Problem to work on: Can you reproduce every item below verbatim, line for line?

[Target position items]
## start

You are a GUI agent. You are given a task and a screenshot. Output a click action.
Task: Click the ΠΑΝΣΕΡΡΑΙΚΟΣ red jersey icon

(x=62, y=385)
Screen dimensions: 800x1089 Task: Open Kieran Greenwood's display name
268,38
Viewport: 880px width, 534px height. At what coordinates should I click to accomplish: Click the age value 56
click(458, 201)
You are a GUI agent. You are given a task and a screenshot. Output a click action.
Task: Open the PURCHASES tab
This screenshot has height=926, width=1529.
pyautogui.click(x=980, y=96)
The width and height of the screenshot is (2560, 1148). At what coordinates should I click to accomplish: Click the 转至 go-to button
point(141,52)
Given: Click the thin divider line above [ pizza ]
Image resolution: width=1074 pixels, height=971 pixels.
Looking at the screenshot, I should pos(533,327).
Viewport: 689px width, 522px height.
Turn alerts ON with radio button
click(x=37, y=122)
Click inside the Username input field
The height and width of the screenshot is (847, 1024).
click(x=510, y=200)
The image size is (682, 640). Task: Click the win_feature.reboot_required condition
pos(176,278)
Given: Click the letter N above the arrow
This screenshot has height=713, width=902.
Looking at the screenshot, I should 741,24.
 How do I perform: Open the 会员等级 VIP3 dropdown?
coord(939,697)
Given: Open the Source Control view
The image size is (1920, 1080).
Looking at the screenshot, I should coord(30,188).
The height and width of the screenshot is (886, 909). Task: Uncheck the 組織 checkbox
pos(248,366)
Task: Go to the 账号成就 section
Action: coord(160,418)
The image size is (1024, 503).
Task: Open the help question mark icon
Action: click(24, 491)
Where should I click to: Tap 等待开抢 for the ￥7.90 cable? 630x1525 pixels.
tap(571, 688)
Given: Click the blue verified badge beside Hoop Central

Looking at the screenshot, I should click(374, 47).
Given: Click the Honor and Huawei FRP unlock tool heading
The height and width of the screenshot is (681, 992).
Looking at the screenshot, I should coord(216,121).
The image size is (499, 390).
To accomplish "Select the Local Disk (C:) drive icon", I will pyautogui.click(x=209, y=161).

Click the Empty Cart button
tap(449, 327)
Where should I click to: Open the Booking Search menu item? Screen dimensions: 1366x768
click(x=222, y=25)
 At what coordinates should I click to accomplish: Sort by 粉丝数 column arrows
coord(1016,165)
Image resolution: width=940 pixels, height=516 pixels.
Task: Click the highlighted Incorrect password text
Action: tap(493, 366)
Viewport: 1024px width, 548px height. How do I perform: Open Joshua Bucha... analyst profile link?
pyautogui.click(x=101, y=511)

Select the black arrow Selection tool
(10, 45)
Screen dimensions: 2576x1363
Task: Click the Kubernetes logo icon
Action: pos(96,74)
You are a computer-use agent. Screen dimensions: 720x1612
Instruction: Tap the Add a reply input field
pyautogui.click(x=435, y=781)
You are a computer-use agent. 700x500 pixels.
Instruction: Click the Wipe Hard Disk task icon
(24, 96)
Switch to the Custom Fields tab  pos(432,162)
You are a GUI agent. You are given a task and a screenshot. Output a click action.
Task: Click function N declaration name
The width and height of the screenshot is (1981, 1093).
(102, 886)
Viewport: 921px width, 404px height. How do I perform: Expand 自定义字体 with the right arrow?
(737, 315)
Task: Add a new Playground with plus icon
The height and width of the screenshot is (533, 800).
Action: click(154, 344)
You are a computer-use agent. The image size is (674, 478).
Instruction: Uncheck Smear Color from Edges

## end

Solution for this task:
You are a GUI agent. You are given a task and a screenshot. Output a click action.
Task: Click the ΠΑΝΣΕΡΡΑΙΚΟΣ red jersey icon

(x=62, y=385)
Screen dimensions: 800x1089 Task: Open Kieran Greenwood's display name
268,38
Viewport: 880px width, 534px height. At what coordinates should I click to accomplish: Click the age value 56
click(458, 201)
You are a GUI agent. You are given a task and a screenshot. Output a click action.
Task: Open the PURCHASES tab
This screenshot has height=926, width=1529.
pyautogui.click(x=980, y=96)
The width and height of the screenshot is (2560, 1148). At what coordinates should I click to accomplish: Click the 转至 go-to button
point(141,52)
Given: Click the thin divider line above [ pizza ]
Image resolution: width=1074 pixels, height=971 pixels.
Looking at the screenshot, I should pos(533,327).
Viewport: 689px width, 522px height.
Turn alerts ON with radio button
click(x=37, y=122)
Click inside the Username input field
The height and width of the screenshot is (847, 1024).
click(x=510, y=200)
The image size is (682, 640). Task: Click the win_feature.reboot_required condition
pos(176,278)
Given: Click the letter N above the arrow
This screenshot has height=713, width=902.
Looking at the screenshot, I should 741,24.
 How do I perform: Open the 会员等级 VIP3 dropdown?
coord(939,697)
Given: Open the Source Control view
The image size is (1920, 1080).
Looking at the screenshot, I should coord(30,188).
The height and width of the screenshot is (886, 909). Task: Uncheck the 組織 checkbox
pos(248,366)
Task: Go to the 账号成就 section
Action: coord(160,418)
The image size is (1024, 503).
Task: Open the help question mark icon
Action: click(24, 491)
Where should I click to: Tap 等待开抢 for the ￥7.90 cable? 630x1525 pixels.
tap(571, 688)
Given: Click the blue verified badge beside Hoop Central

Looking at the screenshot, I should click(374, 47).
Given: Click the Honor and Huawei FRP unlock tool heading
The height and width of the screenshot is (681, 992).
Looking at the screenshot, I should coord(216,121).
The image size is (499, 390).
To accomplish "Select the Local Disk (C:) drive icon", I will pyautogui.click(x=209, y=161).

Click the Empty Cart button
tap(449, 327)
Where should I click to: Open the Booking Search menu item? Screen dimensions: 1366x768
click(x=222, y=25)
 At what coordinates should I click to accomplish: Sort by 粉丝数 column arrows
coord(1016,165)
Image resolution: width=940 pixels, height=516 pixels.
Task: Click the highlighted Incorrect password text
Action: tap(493, 366)
Viewport: 1024px width, 548px height. How do I perform: Open Joshua Bucha... analyst profile link?
pyautogui.click(x=101, y=511)

Select the black arrow Selection tool
(10, 45)
Screen dimensions: 2576x1363
Task: Click the Kubernetes logo icon
Action: pos(96,74)
You are a computer-use agent. Screen dimensions: 720x1612
Instruction: Tap the Add a reply input field
pyautogui.click(x=435, y=781)
You are a computer-use agent. 700x500 pixels.
Instruction: Click the Wipe Hard Disk task icon
(24, 96)
Switch to the Custom Fields tab  pos(432,162)
You are a GUI agent. You are given a task and a screenshot. Output a click action.
Task: Click function N declaration name
The width and height of the screenshot is (1981, 1093).
(102, 886)
Viewport: 921px width, 404px height. How do I perform: Expand 自定义字体 with the right arrow?
(737, 315)
Task: Add a new Playground with plus icon
The height and width of the screenshot is (533, 800).
Action: click(154, 344)
You are a computer-use agent. The image size is (674, 478).
Instruction: Uncheck Smear Color from Edges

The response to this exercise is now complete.